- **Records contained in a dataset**
═══

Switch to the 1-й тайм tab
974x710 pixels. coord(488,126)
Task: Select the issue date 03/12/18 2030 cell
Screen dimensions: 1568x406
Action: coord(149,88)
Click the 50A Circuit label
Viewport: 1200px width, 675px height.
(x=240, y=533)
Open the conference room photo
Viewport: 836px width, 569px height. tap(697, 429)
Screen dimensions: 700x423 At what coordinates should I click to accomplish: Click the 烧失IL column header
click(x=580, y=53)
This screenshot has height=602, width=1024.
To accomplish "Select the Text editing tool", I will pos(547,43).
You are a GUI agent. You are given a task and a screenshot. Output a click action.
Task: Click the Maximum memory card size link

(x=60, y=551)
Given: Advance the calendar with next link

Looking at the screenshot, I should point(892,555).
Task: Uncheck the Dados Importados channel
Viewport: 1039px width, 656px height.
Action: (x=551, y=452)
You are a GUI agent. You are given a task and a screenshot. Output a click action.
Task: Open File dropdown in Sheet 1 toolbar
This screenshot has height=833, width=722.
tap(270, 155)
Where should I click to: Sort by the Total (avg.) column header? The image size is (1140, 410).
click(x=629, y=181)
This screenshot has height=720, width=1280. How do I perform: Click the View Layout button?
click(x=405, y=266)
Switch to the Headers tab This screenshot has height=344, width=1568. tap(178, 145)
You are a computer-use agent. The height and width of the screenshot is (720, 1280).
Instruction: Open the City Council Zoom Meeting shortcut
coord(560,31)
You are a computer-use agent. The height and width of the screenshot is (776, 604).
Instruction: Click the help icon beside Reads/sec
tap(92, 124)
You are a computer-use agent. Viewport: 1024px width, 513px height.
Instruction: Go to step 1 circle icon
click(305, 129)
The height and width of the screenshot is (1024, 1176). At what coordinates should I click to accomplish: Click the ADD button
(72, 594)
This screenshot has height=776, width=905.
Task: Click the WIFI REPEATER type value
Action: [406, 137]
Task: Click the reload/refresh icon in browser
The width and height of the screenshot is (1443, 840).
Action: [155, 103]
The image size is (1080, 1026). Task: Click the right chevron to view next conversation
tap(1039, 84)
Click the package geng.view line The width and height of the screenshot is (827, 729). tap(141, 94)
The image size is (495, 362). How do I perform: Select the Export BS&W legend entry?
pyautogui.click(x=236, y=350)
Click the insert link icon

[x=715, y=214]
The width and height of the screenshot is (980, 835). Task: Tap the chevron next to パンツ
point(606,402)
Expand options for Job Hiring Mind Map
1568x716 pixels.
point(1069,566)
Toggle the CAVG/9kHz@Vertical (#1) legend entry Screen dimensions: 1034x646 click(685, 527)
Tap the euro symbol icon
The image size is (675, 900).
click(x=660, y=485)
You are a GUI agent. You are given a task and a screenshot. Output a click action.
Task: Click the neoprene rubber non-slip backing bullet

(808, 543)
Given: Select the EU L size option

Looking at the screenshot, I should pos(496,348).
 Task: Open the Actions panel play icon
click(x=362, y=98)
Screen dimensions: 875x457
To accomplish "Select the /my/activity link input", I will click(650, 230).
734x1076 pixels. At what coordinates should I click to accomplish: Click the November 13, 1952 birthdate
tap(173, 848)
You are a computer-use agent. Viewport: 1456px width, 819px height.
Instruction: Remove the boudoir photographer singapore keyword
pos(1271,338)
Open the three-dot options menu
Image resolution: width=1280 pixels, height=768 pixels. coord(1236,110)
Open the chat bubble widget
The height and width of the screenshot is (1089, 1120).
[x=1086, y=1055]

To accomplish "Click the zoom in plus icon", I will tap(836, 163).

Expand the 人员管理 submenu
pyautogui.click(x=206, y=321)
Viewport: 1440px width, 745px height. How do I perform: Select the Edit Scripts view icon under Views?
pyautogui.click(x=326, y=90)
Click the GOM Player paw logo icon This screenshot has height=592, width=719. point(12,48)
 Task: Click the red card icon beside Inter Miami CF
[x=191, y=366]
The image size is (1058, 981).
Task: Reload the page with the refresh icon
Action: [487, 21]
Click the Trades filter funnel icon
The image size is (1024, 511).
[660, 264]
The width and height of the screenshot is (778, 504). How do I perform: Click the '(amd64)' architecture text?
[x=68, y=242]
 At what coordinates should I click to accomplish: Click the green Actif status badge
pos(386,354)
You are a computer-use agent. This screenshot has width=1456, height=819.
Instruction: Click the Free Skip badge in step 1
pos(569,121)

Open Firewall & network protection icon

═══

- **Exercise**
From the line containing "Task: Click the red" to the final line of the data above, transcribe every line exactly and nothing more.

- **Written answer**
 Task: Click the red card icon beside Inter Miami CF
[x=191, y=366]
The image size is (1058, 981).
Task: Reload the page with the refresh icon
Action: [487, 21]
Click the Trades filter funnel icon
The image size is (1024, 511).
[660, 264]
The width and height of the screenshot is (778, 504). How do I perform: Click the '(amd64)' architecture text?
[x=68, y=242]
 At what coordinates should I click to accomplish: Click the green Actif status badge
pos(386,354)
You are a computer-use agent. This screenshot has width=1456, height=819.
Instruction: Click the Free Skip badge in step 1
pos(569,121)

Open Firewall & network protection icon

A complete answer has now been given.